(Collected data entries)
_ _ _ _ _

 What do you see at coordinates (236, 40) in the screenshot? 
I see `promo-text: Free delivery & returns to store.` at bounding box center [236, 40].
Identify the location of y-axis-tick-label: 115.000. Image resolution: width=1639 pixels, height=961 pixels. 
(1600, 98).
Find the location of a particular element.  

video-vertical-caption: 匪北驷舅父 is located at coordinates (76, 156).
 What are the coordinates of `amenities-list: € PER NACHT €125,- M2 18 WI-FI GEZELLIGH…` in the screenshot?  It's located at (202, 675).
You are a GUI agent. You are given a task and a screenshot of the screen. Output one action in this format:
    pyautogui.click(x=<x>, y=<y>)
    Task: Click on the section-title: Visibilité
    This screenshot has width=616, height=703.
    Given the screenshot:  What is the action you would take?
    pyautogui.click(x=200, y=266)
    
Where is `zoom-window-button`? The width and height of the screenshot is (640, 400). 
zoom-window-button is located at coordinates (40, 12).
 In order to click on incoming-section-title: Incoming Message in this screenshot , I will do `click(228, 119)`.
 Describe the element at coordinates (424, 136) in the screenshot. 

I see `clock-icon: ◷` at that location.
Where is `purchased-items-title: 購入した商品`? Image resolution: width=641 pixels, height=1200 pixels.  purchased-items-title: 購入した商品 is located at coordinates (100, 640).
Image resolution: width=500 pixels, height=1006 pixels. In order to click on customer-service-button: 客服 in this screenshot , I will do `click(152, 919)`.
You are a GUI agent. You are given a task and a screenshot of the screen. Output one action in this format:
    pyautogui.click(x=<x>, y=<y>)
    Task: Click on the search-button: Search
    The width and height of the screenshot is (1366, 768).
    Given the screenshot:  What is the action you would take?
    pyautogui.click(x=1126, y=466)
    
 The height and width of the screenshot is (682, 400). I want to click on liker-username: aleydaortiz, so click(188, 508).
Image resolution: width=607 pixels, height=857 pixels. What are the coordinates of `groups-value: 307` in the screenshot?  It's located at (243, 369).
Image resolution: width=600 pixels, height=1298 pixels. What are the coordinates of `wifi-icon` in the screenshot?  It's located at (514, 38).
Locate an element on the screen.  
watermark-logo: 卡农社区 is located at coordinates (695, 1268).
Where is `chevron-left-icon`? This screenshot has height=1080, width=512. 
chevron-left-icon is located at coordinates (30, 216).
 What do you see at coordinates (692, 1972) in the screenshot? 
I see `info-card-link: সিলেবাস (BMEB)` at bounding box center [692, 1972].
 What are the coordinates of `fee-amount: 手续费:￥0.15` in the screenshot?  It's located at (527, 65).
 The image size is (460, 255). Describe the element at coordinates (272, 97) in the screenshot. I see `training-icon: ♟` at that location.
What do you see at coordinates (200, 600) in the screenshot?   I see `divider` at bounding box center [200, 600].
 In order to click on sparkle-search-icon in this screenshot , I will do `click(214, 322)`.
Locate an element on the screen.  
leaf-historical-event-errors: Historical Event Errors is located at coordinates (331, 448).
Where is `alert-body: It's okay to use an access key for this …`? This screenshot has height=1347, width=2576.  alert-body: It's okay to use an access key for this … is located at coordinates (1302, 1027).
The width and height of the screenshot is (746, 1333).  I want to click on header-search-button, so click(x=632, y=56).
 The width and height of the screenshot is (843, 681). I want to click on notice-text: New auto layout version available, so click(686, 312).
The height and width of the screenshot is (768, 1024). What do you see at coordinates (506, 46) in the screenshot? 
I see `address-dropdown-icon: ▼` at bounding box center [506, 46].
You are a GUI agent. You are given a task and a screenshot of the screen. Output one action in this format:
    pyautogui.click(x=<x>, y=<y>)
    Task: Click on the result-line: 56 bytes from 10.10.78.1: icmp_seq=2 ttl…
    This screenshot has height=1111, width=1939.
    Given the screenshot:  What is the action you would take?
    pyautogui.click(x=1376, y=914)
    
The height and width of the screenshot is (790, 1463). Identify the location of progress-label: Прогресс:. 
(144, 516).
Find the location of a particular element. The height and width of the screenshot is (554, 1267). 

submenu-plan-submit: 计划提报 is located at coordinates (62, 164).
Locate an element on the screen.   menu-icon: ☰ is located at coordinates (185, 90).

_ _ _ _ _

### YOUR ASSIGNMENT:
How many of the lines above contain the string "element"? Letter case counts, and the reply should be only the number.

### RESULT OF THE TASK:
7